** EXERCISE **
What is needed is an exact copy of the lines from the start of the records below through the line with "Given: Go to Рабочие девушки breadcrumb link", without the pictures.
═════ RECORDS PROVIDED ═════
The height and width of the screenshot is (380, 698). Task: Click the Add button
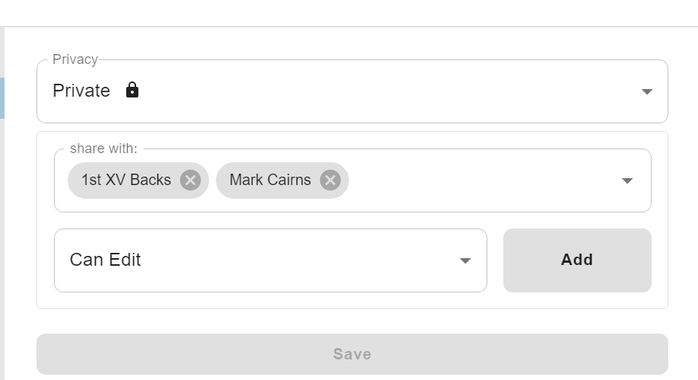[x=577, y=260]
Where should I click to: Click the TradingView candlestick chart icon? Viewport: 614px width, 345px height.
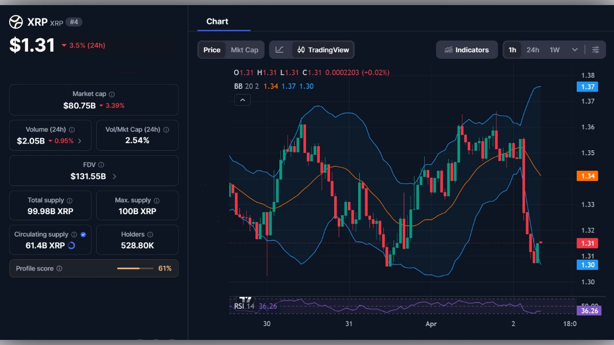click(x=301, y=50)
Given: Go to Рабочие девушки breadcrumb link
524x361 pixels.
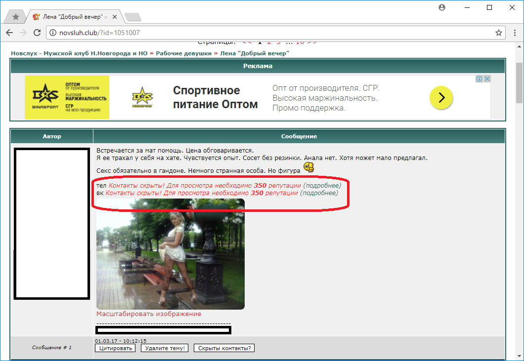Looking at the screenshot, I should [183, 53].
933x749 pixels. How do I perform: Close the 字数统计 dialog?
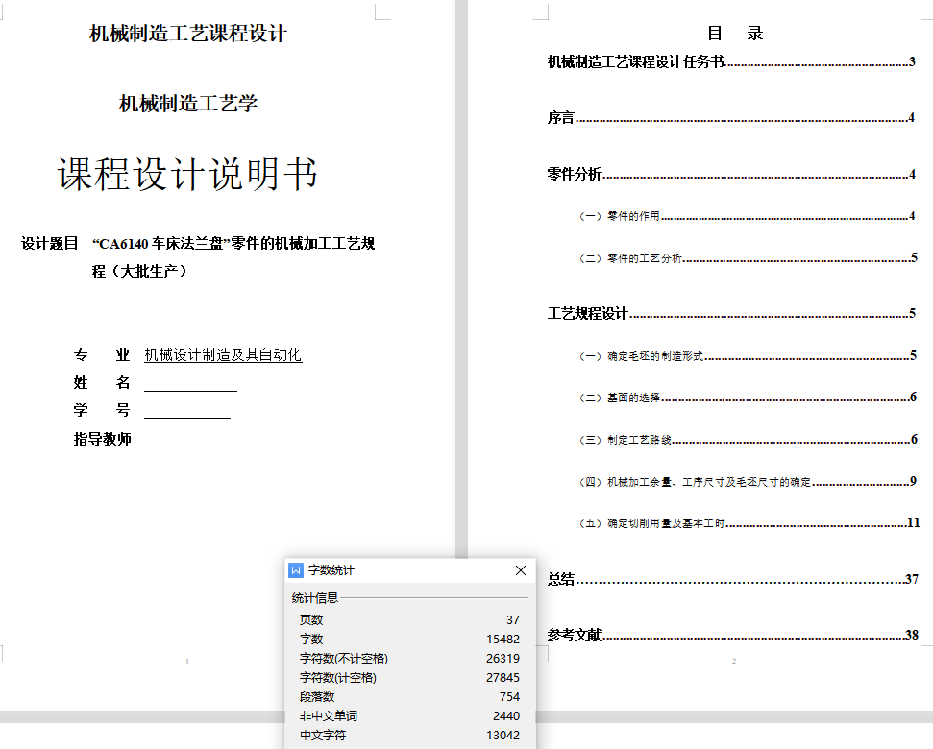pyautogui.click(x=521, y=570)

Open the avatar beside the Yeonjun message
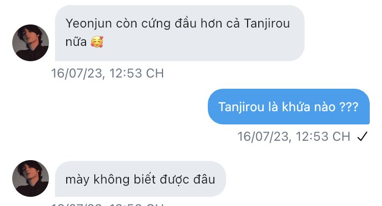click(x=31, y=43)
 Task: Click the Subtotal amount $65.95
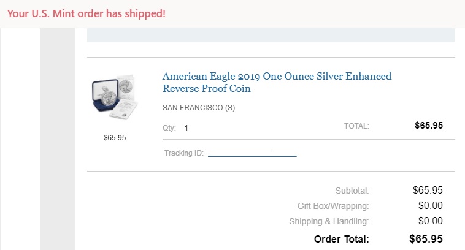click(x=428, y=190)
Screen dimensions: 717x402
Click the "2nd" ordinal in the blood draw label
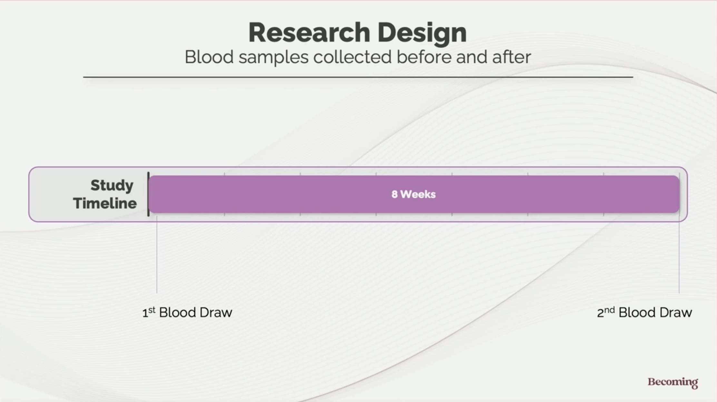[x=606, y=312]
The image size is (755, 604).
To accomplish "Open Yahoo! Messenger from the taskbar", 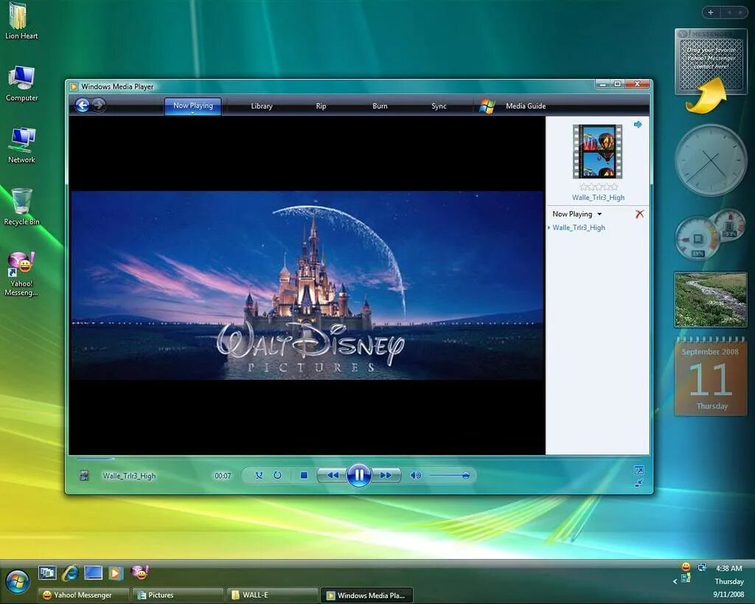I will pyautogui.click(x=83, y=594).
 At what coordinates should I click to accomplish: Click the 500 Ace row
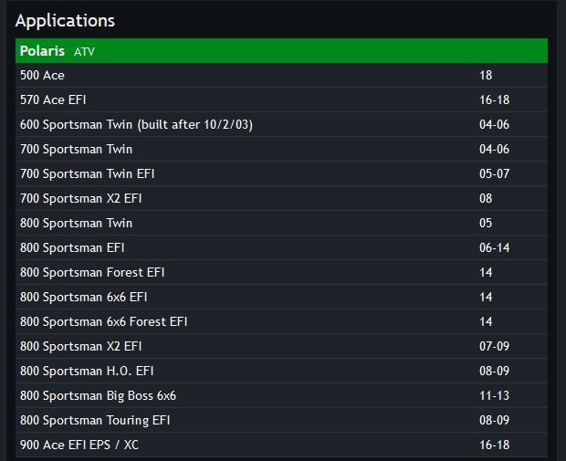click(281, 75)
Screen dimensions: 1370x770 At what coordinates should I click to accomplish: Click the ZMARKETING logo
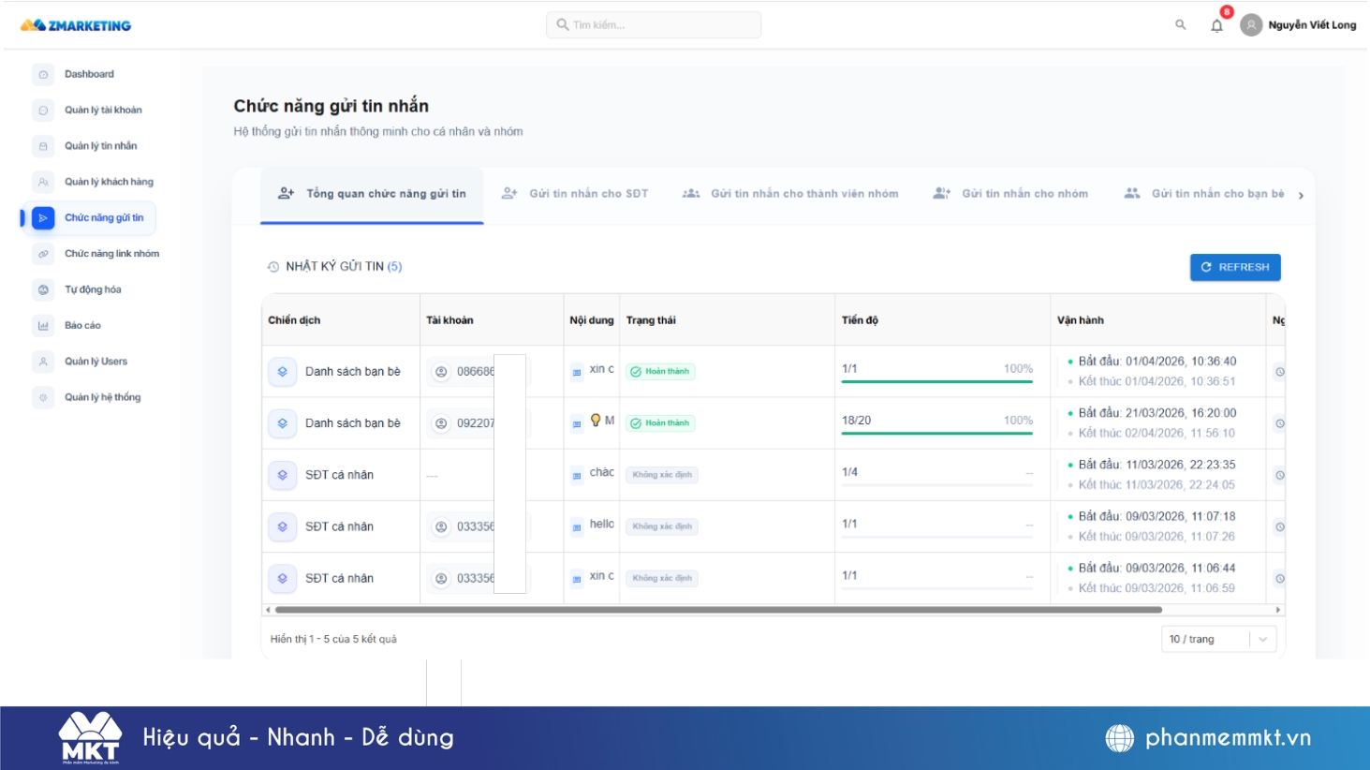pos(76,25)
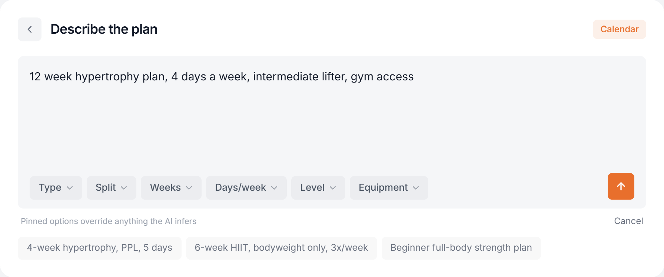664x277 pixels.
Task: Select the Beginner full-body strength plan suggestion
Action: tap(461, 248)
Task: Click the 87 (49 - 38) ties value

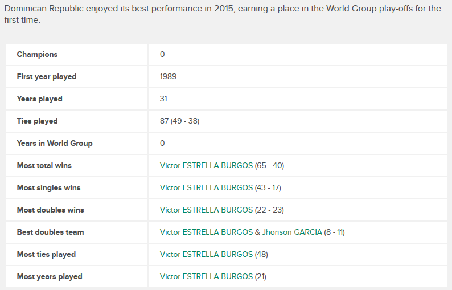Action: point(179,121)
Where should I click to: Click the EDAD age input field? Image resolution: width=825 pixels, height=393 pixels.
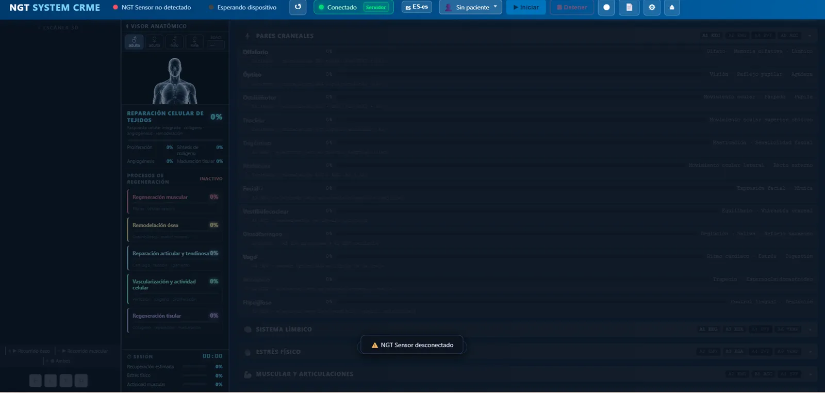coord(216,45)
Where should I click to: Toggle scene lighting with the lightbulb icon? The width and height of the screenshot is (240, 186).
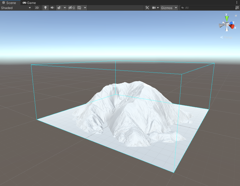point(45,8)
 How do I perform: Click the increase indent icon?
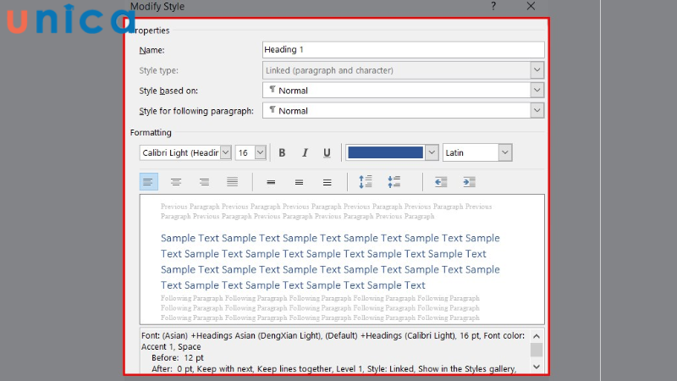(x=469, y=182)
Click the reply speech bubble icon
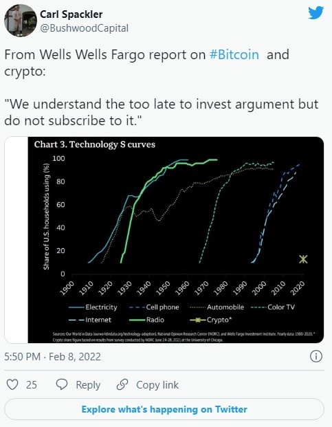This screenshot has height=427, width=332. 62,384
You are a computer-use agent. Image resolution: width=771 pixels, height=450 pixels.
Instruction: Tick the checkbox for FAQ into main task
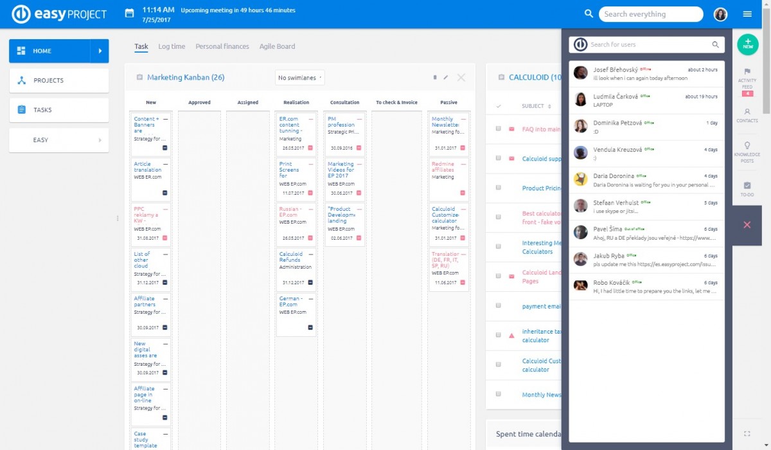click(x=499, y=129)
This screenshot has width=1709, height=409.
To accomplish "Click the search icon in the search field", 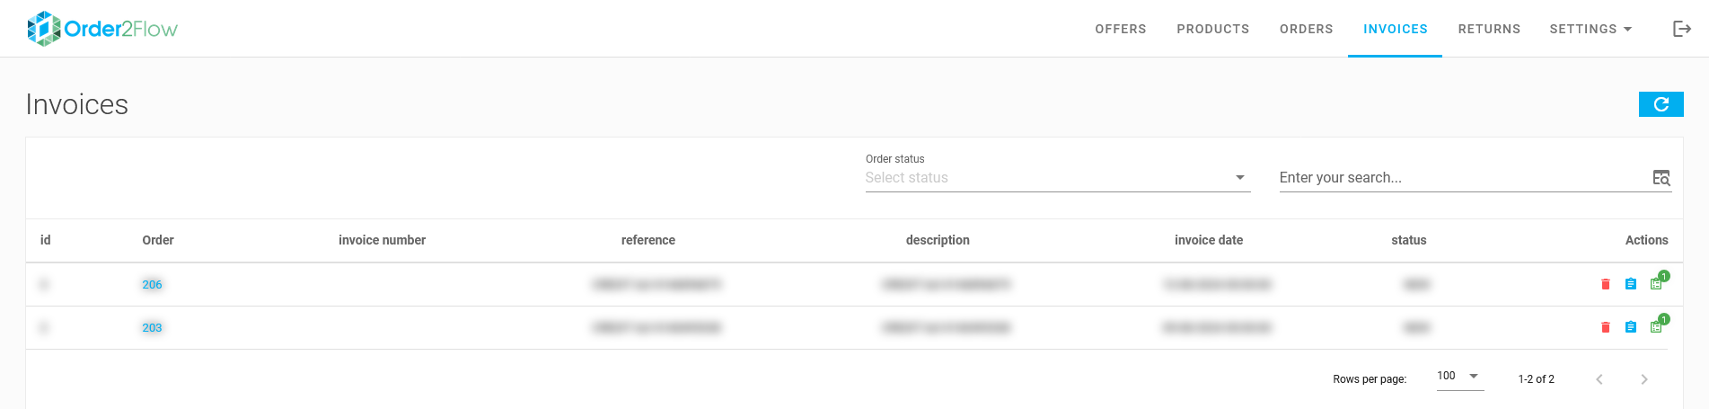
═════
** SOLUTION TO THIS EXERCISE **
The height and width of the screenshot is (380, 698). Task: Click the Add button
[x=577, y=260]
Where should I click to: Click the TradingView candlestick chart icon? Viewport: 614px width, 345px height.
click(x=301, y=50)
Given: Go to Рабочие девушки breadcrumb link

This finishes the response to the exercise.